This one's public domain, so I'll put it right here.
Some keep the Sabbath going to Church – (236)
by Emily Dickinson
Some keep the Sabbath going to Church –
I keep it, staying at Home –
With a Bobolink for a Chorister –
And an Orchard, for a Dome –
Some keep the Sabbath in Surplice –
I, just wear my Wings –
And instead of tolling the Bell, for Church,
Our little Sexton – sings.
God preaches, a noted Clergyman –
And the sermon is never long,
So instead of getting to Heaven, at last –
I’m going, all along.
For many years, I had two poems taped to my refrigerator: this one by Dickinson, and Yeats’s “The Lake Isle of Innisfree.” I lost them somewhere in the last move, but in those years when I saw them every morning, I memorized them both. (I think the only other poem I know by heart* is Anne Sexton’s “The Truth the Dead Know.”)
From my 20s through my 40s, I always kept big vegetable gardens, and this poem would often cycle through my head while I worked in the yard.

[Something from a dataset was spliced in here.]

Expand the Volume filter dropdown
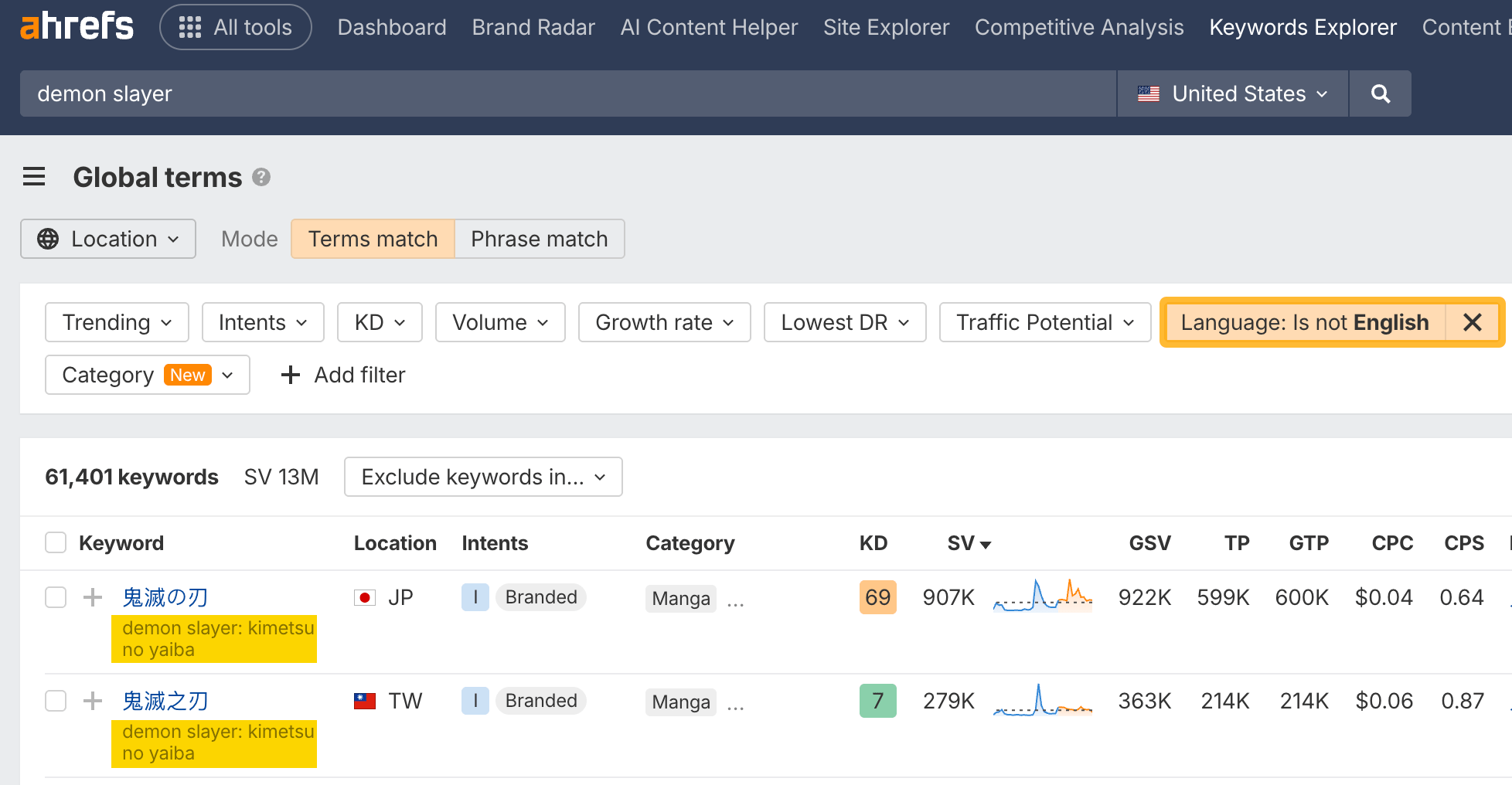This screenshot has height=785, width=1512. (x=499, y=322)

Even now, whenever I read or say these lines, I can still feel the physical sensations of pruning shears in my hand, and pulling weeds, and shaking seeds from a paper packet, and stones digging painfully into my knees.
I had to look up what a bobolink was; my choristers were scrub jays and mockingbirds, but they were definitely citizens of my church, that place I spent my Sundays, where something was always restored to me—not just the miracles of life renewing and blooming, but also the intoxication of sun and rain, and the ancestral resonance of hard work. Plus the joke about clergymen talking too much—vintage Dickinson.
* A few years ago, I saw my good friend Lisa Allen Ortiz stand up at an open mic and recite "The Love Song of J. Alfred Prufrock" all the way through from memory. Now, that’s a long poem, and she pulled it off beautifully. I didn’t know her well at the time, but the mind and soul that would memorize that particular poem—I had to get to know her better.
[All through April, I’m featuring a favorite poem every day, along with a link where you can read it. Some are classics, some are newer, but each one is the kind of poem that I read, love, and immediately want to tell all my friends about. What better to time to share them than National Poetry Month?]